There is another thing to remark here. In this, evil state of things Israel had taunted their children, or rather God about them, as if they were exposed to inevitable death. Unbelief had thus fastened on the little ones, as if it was vain to expect that such as they could pass through the desert safely, and enter the land in face of the enemy. The very people that yielded to such unbelieving doubt of Jehovah’s care did themselves reap the consequences; while the children, who, as they thought, could not possibly be preserved through the horrors of the wilderness, were the only ones brought in with the two men who vindicated God and held fast to His word, Caleb and Joshua. Alas! as we know, even Moses and Aaron passed away. There arose that which needed their removal as the discipline of Jehovah in their case.

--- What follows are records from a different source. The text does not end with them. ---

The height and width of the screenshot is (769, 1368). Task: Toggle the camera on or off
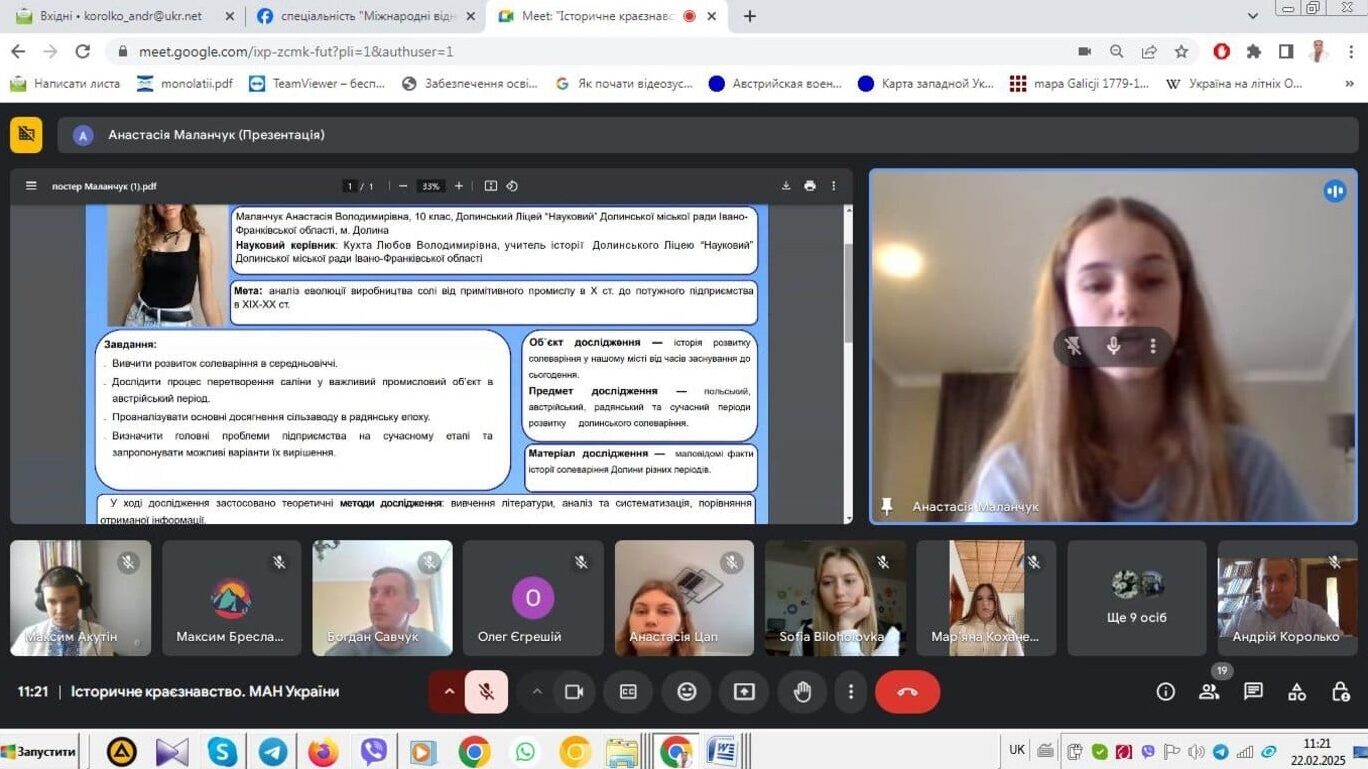tap(574, 692)
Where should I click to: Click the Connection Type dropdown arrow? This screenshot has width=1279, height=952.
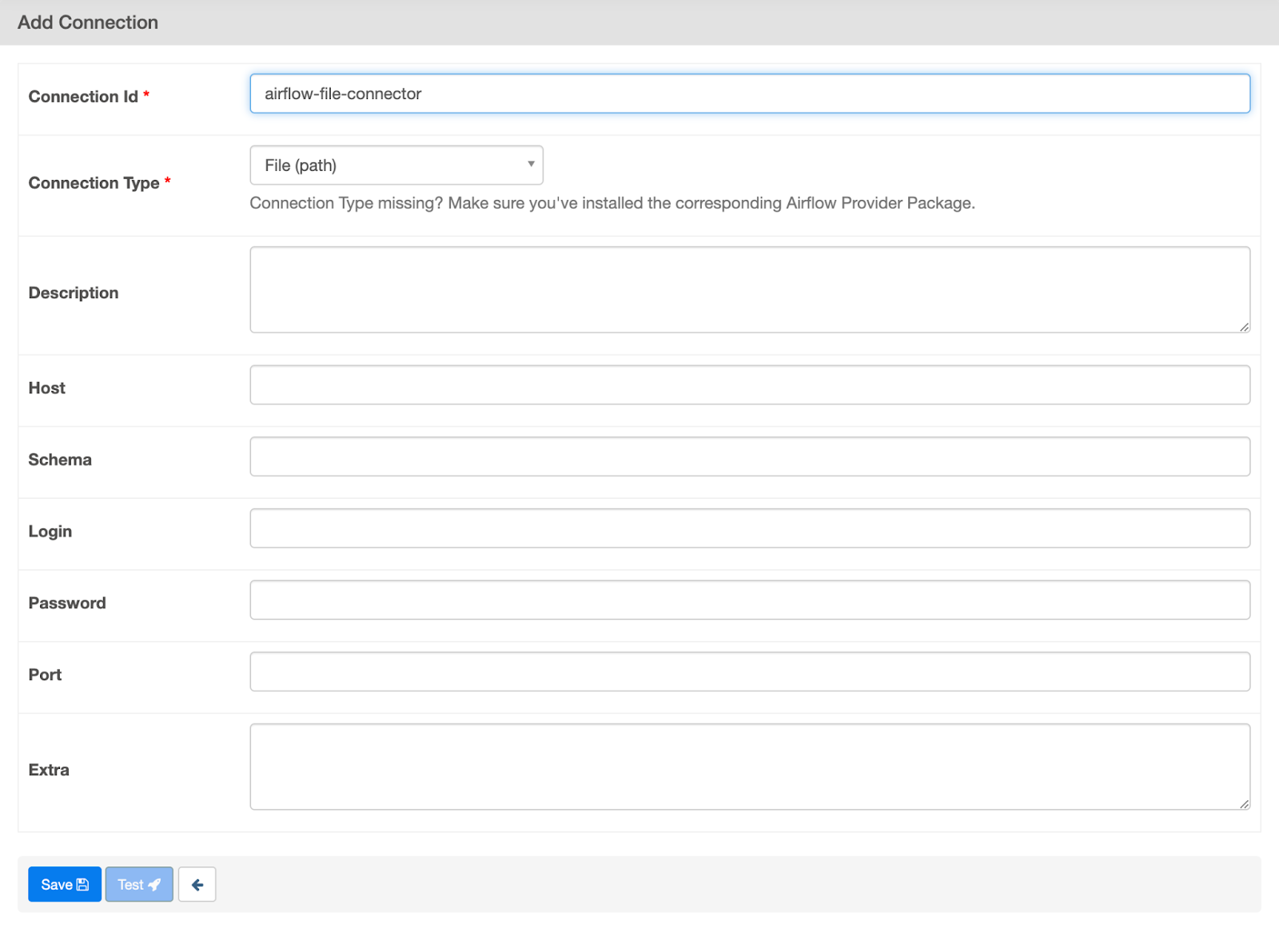(531, 165)
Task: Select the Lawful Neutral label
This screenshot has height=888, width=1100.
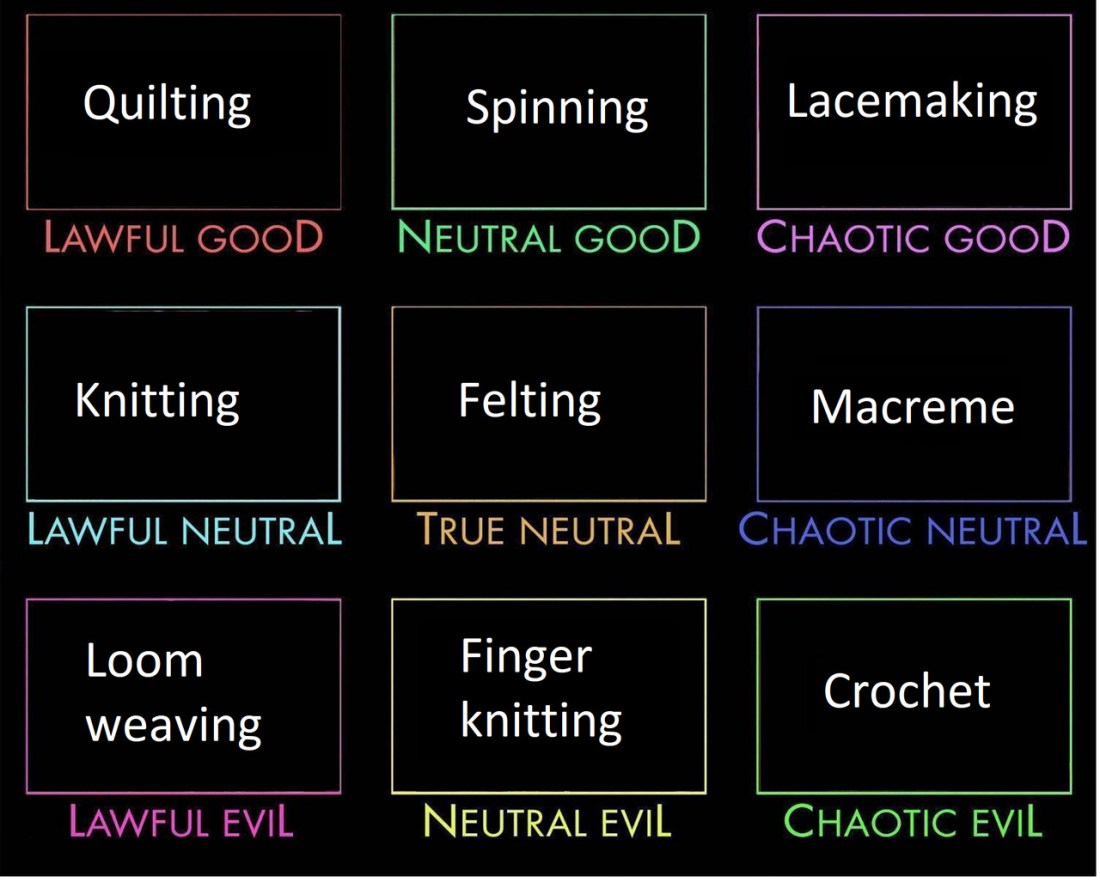Action: (184, 530)
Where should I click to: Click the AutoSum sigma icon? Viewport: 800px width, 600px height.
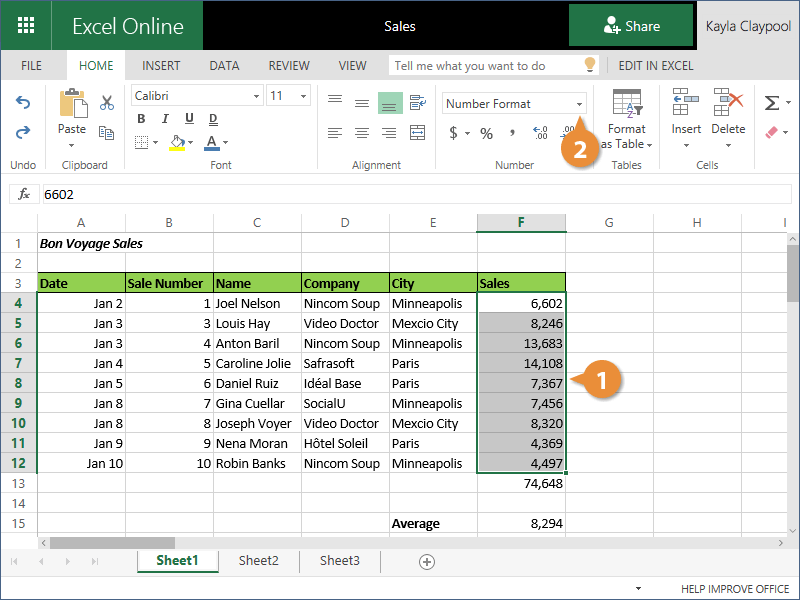[771, 103]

Caleb and Joshua, who gave God credit for a good land, and for a hand mighty enough to bring the weakest in, entered Canaan in due time; and so did the little ones, who, if their fathers were to be believed, must surely fall by the way. But God alone is worthy of trust; and we see how perfect He is in His ways, and how sure and good is the end. But we see too how dangerous it is to allow the complaints and murmurings of unbelief, lest the Lord hear and deal with us according to our folly.
If the latter part of the chapter sets before us a burst of courage, it was merely of the flesh, and received a rebuke from Jehovah. The people, heretofore so unwilling to go, are now too ready; but they went without Jehovah, and the Amalekites and Canaanites turned round on them, inflicting a severe defeat. They were discomfited even unto Hormah (Num. 14:40-45).